Butere  Girls’ students  perform the play Shackles of Doom at the drama festivals[Photo: Standard]

By GEORGE ORIDO

MOMBASA, KENYA: The day started with amber sun rays piercing through the large Arabian windows that ventilate the Aga Khan High School auditorium.

And as the clock ticked, theatre lovers continued to troop in numbers never seen before during the Kenya Schools and Colleges Drama Festival.

It was as if a Broadway Production was coming to town from Manhattan, New York City.

The fete’s organisers had their crowd control skills put to the test, with a huge battalion of police officers brought in to help maintain order as the sea of humanity turned out to watch Shackles of Doom.

For an auditorium with a capacity of 400, it was obvious some of the over 2,000 people gathered outside the auditorium would be disappointed.

“Haki Yetu! Haki Yetu!,”  was all they could say after realising their efforts to secure  seats failed to bear fruit.

And finally the time for Butere Girls’ students to take to the stage came as the adjudicators’ bell rang.

The usually easy air turned tense and the arrival of human rights advocate and Mombasa Senator Hassan Omar did not make things any better.

“We have been good to you but you are so heartless. You came and took away our land as our husbands veins drains in labour,” came one of the stinging lines from the play as the young thespians got down to business.

This is the acid reaction by True Kanas to Mrs Kimani’s announcement of the new employees of the newly established Mafuta Oil Company.

All plum jobs but those of labourers go to members of one community. Kimani, the proprietor of the land bought from the True Kanas, tries to assuage locals by appointing Lopush, a resident, as a watchman.

This does not go down well with the residents, but Kimani cannot hear none of their complaints.

Kimani’s meanness is further highlighted when he forcefully demanding to ‘sleep’ with Lopush’s bride on the eve of their wedding.

Deafening applause

“Let me explain. I didn’t have anything with Kimani,” tries to explain Wamaitha, Lopush’s bride, after the groom busts them in his house.

By this time, the audience is silent and their empathy for Lopush is manifest in the applause and deafening cheers.

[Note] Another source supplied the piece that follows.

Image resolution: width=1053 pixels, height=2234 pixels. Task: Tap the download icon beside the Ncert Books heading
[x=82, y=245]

But payback time comes when Mafuta Oil Company catches fire and Kimani’s wife and the rest of the management from his community are trapped inside.

Ironically, the person with key, Lopush, had just been unceremoniously expelled by Kimani.

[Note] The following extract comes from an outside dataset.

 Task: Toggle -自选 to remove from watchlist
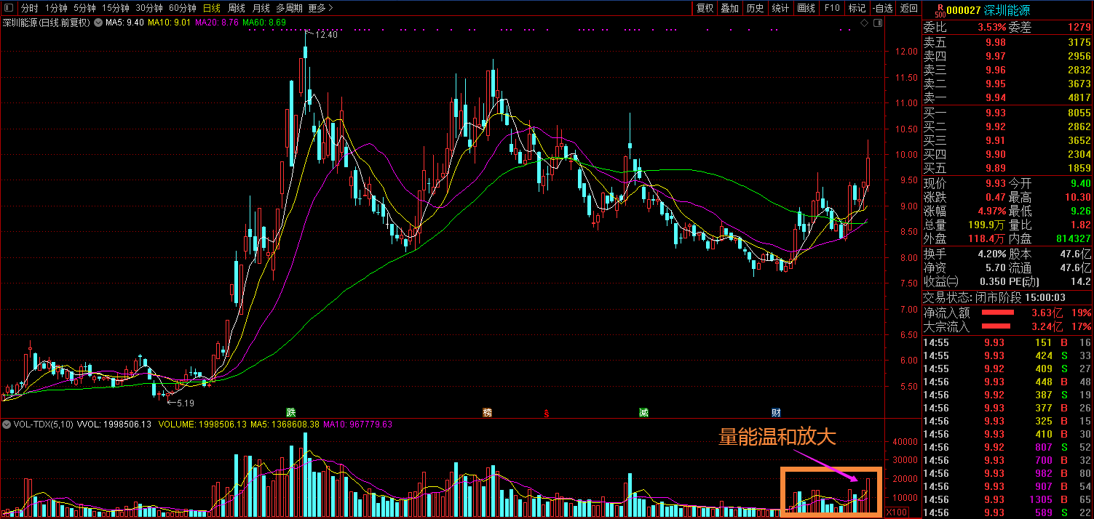tap(882, 9)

Kimani starts begging and as True Kanas realise he is helpless, they corner him. “Lynch him! It is payback time!” “Please for the sake of humanity, let me free, and open the gates!,” cries subdued Kimani.

“But when you took all position and left as slaves didn’t’ you think of humanity? Or when you denied us time out of work, or too all the land and siphoned all the profits, or even when you let effluence into the environment and our women miscarry and men die of Cancer?” asks a True Kana woman as the audience applause. But a voice of reason comes in and one of the community members pleads for forgiveness on his behalf.

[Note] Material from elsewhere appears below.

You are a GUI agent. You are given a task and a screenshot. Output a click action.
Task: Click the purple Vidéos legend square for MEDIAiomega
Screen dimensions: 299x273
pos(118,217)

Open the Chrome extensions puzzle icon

As the curtain falls on this controversial and much awaited piece, there is a standing ovation and in the Nigerian style, they all go Igwe! Igwe! Igwe!

Banning of the play

“This play is about us why ban it in the first place? What the drama committee was to have us burry our heads in the sand,” observes John Paul Wafula, a producer at the festival.

Senator Omar concurred: “These children are not destroying society, they are building it. They have raised fundamental issues afflicting us such as police brutality, tribalism, and unequal distribution of resources.”

The National Cohesion and Integration Commission Vice Chairperson Milly Lwanga urged those who took offence with the choice of names to face reality and join other Kenyans in appreciating the root causes of national conflict.

“We are glad the play was finally staged,’ she said after watching the play. She denied that NCIC had any hand in the ban as had been earlier rumoured.

And the girls themselves were a proud lot. “I felt we brought it out well. I am happy we drove the point home,” said one of the actresses Mercy Mulama.